Monday, 6 October 2008
George R. Brown Convention Center, Exhibit Hall E
Dendrites are fern-like mineral coatings that normally occur on the fracture surfaces of rocks. Mn-oxide dendrites have historically been described as the mineral pyrolusite, but Potter and Rossman (1979) and McKeown and Post (2001) examined several dendrite samples and found a range of Mn-oxide minerals, including romanechite and hollandite. Unfortunately, a majority of their data were inconclusive due to the finely particulate and disordered nature of Mn oxides. We measured X-ray powder diffraction data (Cu K radiation) for a series of Mn dendrites occurring on rhyolite and dolostone collected from the area of Iron Mountain, Missouri. Diffraction data were measured on dendrite-coated rock slabs, and scraping was done only for large and thick dendrites. Analysis of the diffraction data revealed the presence of two Mn-oxide phases, the tunnel-structure mineral todorokite and the layer-structure mineral birnessite, along with substrate minerals. Scanning electron microscopy (SEM) showed the occurrence of well-defined todorokite crystals, but birnessite had poorly developed crystals. Although samples were dendritic on a macroscopic scale, dendritic morphology was not apparent using the SEM.

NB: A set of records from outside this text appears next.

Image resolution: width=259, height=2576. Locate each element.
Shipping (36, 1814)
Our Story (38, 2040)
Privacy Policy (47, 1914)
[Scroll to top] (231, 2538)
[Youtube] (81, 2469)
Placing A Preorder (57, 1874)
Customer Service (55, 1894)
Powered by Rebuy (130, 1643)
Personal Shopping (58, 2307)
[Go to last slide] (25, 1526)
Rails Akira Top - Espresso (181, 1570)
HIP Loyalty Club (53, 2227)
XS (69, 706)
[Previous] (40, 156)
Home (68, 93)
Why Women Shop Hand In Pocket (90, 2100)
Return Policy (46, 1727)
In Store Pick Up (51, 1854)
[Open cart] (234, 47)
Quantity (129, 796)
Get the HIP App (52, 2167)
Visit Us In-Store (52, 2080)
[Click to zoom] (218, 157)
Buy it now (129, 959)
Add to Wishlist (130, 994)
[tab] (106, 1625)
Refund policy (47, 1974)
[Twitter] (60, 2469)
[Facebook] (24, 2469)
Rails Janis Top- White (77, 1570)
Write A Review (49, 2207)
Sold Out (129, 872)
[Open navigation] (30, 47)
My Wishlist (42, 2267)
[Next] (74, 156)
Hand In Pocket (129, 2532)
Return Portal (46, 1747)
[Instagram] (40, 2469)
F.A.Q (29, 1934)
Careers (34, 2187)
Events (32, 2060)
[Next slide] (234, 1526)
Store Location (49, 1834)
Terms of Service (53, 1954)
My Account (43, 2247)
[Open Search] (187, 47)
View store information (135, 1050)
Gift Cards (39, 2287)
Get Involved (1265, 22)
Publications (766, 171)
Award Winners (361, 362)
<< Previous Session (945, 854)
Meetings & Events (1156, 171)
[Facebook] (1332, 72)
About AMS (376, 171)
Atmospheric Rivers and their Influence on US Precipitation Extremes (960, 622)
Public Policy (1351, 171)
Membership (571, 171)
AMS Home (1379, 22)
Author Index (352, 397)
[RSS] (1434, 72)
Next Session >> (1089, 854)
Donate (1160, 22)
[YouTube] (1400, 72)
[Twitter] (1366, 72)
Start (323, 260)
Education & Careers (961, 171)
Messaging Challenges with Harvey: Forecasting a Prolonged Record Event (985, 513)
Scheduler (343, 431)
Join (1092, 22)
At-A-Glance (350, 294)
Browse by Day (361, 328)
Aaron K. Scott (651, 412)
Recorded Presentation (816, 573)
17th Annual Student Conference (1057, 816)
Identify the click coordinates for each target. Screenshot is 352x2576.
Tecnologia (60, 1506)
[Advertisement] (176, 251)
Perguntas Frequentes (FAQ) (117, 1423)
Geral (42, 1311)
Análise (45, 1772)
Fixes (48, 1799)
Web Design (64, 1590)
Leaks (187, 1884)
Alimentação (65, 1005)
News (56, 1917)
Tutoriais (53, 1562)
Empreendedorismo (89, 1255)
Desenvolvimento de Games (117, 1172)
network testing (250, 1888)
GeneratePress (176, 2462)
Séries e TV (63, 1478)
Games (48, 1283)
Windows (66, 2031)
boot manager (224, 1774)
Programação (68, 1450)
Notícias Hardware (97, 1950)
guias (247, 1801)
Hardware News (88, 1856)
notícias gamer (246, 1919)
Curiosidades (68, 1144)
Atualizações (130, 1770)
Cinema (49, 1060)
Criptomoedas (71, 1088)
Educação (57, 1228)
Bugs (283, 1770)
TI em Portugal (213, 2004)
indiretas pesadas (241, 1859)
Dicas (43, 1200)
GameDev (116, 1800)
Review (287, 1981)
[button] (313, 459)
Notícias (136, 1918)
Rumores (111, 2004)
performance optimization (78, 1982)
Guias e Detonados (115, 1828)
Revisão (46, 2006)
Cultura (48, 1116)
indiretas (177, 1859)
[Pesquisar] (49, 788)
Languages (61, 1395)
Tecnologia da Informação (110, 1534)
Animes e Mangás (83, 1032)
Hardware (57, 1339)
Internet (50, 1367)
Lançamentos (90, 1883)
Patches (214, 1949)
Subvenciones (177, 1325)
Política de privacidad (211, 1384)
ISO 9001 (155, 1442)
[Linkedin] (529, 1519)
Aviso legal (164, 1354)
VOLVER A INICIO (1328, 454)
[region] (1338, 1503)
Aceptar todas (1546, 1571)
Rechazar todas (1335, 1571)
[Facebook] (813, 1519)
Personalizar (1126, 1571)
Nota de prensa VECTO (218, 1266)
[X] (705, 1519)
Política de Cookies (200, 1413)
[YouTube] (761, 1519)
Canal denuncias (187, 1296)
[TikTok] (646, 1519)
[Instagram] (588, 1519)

The formation mechanism of Mn dendrites is unknown, but it has been proposed by Chopard (1991) that they are deposited by a reaction-diffusion process when supersaturated Mn-rich solutions are exposed to air at rock surfaces. The mineralogy of the Iron Mountain dendrites, todorokite and birnessite, offers the possibility of a role for microorganisms in their formation. Several researchers have argued that rock varnish, a close relative to dendrites, is formed through bacterial precipitation (Dorn and Oberlander, 1981; Nagy et al., 1991). Mn-fixing bacteria precipitate Mn from solution by oxidizing Mn2+ and Mn3+ to Mn4+. Therefore, we are performing DNA extractions on dendrite samples in order to determine whether Mn-fixing bacteria are present. Their presence would be strong evidence for a biological contribution to dendrite formation.